On the night they created life, they began to understand death.
They had known they would have another son, would need another. In their grief, in their desperate need for comfort after so much loss, they had forgotten the warnings. The wine from the southern vineyards had made them seek solace in each other's arms, their sorrow had made them reckless, their love had made them forget.
Now, as they lay close together in the night, silk sheets twisted around them in the humid night air, they remembered.
They had known the consequences. But also the necessity. The fate of it.
"Our little boy, he'll be…" She paused, her hand pressed to her belly. "He'll be the other one."
"The shadow to the light." His voice was barely a whisper.
"A shadow to the gray." She looked up at him, eyes wide with fear. "How can we reconcile ourselves to this fact? Knowing what he might become? What suffering he might cause? How can we justify bringing him into the world? And how can we not?"
He was quiet for a long moment, his hand joining hers.
"There are… herbs from the eastern provinces. Things we could do before it's too late. But we can't."
"Could you?" Her voice broke. "Could you truly end him now, before he even has a chance to choose? He's still a person. But could you even do it?"
"No. All these years as the emperor's wolf, I still couldn't do it. I can't do it. I won't do it." His admission was barely a whisper. "What's worse? Denying him life, or allowing him to become the monster they say he will be? How many will die because we couldn't bear to…"

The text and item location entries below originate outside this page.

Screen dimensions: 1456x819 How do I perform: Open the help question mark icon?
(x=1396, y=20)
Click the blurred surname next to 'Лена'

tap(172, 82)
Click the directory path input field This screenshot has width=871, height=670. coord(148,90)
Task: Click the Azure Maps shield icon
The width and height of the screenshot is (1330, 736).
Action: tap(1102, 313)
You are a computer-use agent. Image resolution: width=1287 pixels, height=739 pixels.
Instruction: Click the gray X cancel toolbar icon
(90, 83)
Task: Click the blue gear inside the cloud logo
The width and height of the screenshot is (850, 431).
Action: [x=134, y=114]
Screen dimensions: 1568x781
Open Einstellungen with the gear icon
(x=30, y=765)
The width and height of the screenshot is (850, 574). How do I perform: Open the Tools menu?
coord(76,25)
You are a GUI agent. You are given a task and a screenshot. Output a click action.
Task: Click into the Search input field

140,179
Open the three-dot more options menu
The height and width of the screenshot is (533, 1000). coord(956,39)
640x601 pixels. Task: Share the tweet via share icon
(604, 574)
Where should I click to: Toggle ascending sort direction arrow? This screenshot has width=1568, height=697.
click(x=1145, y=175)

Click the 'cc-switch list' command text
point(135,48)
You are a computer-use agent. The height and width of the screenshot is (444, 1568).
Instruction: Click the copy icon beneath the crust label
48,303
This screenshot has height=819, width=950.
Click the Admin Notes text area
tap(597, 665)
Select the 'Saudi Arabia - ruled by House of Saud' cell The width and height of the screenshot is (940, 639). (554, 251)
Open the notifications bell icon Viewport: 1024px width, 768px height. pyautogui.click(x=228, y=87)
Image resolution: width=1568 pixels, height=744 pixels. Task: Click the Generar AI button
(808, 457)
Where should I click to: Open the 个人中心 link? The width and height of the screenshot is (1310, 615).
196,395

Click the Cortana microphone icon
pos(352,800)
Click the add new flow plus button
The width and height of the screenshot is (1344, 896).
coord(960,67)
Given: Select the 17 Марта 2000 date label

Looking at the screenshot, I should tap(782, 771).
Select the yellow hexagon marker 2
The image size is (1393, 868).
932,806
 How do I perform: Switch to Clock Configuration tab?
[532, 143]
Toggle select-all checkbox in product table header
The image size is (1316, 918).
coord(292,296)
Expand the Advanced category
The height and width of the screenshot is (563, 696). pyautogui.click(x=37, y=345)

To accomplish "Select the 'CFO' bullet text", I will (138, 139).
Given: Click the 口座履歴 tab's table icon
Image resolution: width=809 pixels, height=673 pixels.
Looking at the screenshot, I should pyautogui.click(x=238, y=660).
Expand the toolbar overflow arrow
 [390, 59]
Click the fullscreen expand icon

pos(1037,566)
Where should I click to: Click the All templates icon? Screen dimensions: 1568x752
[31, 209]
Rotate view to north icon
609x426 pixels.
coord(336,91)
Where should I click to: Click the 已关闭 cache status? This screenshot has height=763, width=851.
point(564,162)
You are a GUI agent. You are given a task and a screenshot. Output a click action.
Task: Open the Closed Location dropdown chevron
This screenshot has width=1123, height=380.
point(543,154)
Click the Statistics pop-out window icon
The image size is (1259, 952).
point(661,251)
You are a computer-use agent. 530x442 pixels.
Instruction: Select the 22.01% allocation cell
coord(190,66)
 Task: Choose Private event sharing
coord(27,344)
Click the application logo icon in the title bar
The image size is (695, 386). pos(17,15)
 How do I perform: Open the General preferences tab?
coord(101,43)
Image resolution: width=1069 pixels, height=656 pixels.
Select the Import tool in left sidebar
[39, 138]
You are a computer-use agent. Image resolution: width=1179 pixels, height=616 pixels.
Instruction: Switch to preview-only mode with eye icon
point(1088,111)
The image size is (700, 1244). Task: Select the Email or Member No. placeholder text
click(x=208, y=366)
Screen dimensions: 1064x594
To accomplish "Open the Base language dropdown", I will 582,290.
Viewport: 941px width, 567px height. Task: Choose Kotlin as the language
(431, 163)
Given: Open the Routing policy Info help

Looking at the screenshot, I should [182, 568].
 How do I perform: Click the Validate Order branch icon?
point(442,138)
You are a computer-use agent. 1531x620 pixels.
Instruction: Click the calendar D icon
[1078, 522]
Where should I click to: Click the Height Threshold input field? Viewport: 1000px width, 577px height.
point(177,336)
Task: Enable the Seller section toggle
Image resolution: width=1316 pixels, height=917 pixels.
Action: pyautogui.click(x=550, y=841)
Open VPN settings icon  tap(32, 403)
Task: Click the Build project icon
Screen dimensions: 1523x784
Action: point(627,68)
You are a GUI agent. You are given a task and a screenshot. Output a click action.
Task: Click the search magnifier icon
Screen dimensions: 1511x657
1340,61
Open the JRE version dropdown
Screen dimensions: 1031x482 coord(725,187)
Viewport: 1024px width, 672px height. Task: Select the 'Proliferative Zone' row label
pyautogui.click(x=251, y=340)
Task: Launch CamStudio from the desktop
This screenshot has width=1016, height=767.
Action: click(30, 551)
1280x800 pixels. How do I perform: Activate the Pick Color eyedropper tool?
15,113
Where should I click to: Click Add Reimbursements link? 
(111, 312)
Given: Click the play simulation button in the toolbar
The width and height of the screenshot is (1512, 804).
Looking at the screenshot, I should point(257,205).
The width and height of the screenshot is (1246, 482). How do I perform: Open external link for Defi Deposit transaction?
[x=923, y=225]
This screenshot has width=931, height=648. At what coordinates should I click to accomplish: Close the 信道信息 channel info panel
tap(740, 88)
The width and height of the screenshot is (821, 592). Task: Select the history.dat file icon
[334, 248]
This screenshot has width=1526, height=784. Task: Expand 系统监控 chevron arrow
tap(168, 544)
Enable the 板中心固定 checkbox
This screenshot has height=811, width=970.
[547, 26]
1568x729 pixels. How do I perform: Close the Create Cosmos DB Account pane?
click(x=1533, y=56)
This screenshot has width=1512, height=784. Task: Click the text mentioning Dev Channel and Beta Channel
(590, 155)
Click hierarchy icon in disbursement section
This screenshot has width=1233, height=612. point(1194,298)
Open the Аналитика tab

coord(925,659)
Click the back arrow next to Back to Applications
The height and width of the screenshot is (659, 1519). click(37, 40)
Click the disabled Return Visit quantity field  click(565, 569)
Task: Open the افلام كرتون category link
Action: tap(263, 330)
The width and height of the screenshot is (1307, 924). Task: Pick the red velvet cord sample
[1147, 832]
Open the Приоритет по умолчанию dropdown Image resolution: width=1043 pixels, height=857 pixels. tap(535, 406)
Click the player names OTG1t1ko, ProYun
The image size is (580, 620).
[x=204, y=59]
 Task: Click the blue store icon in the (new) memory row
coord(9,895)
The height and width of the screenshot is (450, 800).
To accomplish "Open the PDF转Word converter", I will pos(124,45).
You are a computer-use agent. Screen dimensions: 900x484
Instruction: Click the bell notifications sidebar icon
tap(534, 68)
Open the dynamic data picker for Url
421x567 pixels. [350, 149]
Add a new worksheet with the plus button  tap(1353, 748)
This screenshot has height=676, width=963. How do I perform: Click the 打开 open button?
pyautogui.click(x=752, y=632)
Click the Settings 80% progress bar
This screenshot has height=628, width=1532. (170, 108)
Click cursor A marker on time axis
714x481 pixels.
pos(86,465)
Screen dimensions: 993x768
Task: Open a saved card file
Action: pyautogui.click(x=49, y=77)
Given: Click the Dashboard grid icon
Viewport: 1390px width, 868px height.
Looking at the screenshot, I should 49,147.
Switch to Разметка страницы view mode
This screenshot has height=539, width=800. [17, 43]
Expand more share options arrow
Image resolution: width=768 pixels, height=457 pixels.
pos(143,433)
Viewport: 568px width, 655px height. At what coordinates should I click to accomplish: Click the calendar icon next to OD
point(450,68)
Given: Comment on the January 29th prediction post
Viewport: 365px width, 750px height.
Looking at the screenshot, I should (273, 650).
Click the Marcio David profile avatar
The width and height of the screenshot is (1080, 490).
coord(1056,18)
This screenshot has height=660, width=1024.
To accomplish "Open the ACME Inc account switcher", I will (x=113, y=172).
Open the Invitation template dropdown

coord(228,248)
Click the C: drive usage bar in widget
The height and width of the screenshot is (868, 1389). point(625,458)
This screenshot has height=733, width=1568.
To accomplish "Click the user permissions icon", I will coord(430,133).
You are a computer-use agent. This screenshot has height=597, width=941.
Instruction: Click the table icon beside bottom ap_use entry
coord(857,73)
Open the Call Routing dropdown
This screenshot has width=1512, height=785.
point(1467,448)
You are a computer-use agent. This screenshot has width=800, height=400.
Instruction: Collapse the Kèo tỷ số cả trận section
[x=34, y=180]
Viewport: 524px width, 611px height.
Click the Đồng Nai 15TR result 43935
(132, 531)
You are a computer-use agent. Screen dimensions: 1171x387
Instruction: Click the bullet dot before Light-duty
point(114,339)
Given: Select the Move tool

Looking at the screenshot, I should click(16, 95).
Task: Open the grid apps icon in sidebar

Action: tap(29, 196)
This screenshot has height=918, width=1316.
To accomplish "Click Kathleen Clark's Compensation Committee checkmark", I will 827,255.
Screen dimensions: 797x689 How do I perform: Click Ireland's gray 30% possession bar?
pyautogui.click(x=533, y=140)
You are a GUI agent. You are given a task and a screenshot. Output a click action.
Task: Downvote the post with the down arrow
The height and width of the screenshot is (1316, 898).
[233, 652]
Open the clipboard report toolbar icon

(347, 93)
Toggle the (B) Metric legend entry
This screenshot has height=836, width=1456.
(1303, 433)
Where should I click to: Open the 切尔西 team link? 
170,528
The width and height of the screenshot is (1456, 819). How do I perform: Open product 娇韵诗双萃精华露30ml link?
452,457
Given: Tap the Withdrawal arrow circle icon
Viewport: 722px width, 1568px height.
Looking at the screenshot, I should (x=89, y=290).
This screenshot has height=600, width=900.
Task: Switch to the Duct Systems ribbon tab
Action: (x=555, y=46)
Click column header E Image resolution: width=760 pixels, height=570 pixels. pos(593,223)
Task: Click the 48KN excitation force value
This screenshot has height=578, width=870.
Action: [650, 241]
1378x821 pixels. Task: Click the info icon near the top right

"But what if they're wrong?" She gripped his hand tighter. "What if we kill our son for crimes he hasn't committed, may never commit?"
"And what if we're wrong to spare him? What blood will be on our hands then?"
They sat in agonized silence, weighing innocent life against future devastation.
"We can't know for certain," he said finally. "But we can try to shape him. We can teach him mercy."
"And if mercy fails?"
"Then we teach him to survive in a world that will fear him. And pray that survival doesn't require him to become what they prophesied."
"It might not be enough."
"It'll have to be enough." His voice was hollow. "Because I can't… we can't…"
"I'm scared."
"I know." He pulled her close. "I am too."
And so, between one heartbeat and the next, the world's most dangerous child began. Carrying within him the power to destroy empires and the choice of what to do with it.
Outside their window, the wind stirred restlessly, carrying whispers through the humid air. It had witnessed what transpired within, felt the weight of what was now growing in the darkness.
The night called, and the wind obeyed—sweeping onward through shadow and moonlight, rustling leaves and bending trees. It paused at other windows, other chambers where hearts beat fast and creation sparked. Such coincidence. Here, beneath golden silks, another spark of life flickered into being. There, in a nearby cottage where grief still lingered.
Three times the wind paused. Three times it felt the tremor of new creation.
The breeze carried the knowledge through root and branch, through stone and stream—until all the ancient things that remembered the old names knew. Children had been conceived. It was time. The threads of fate had been woven on a single, sacred night. As always. As it had to be.
Even the deer in the wood heard it and talked among one another in hushed whispers.
"Have you heard?"
"Yes, I am going to see now."
All creation whispered, hovering beyond windows and nestling against stone walls, murmuring soft as the storm died down.
"Sleep well, little ones. We will have need of you come morning."
The cycle had begun again. And this time it was to be an age of endings.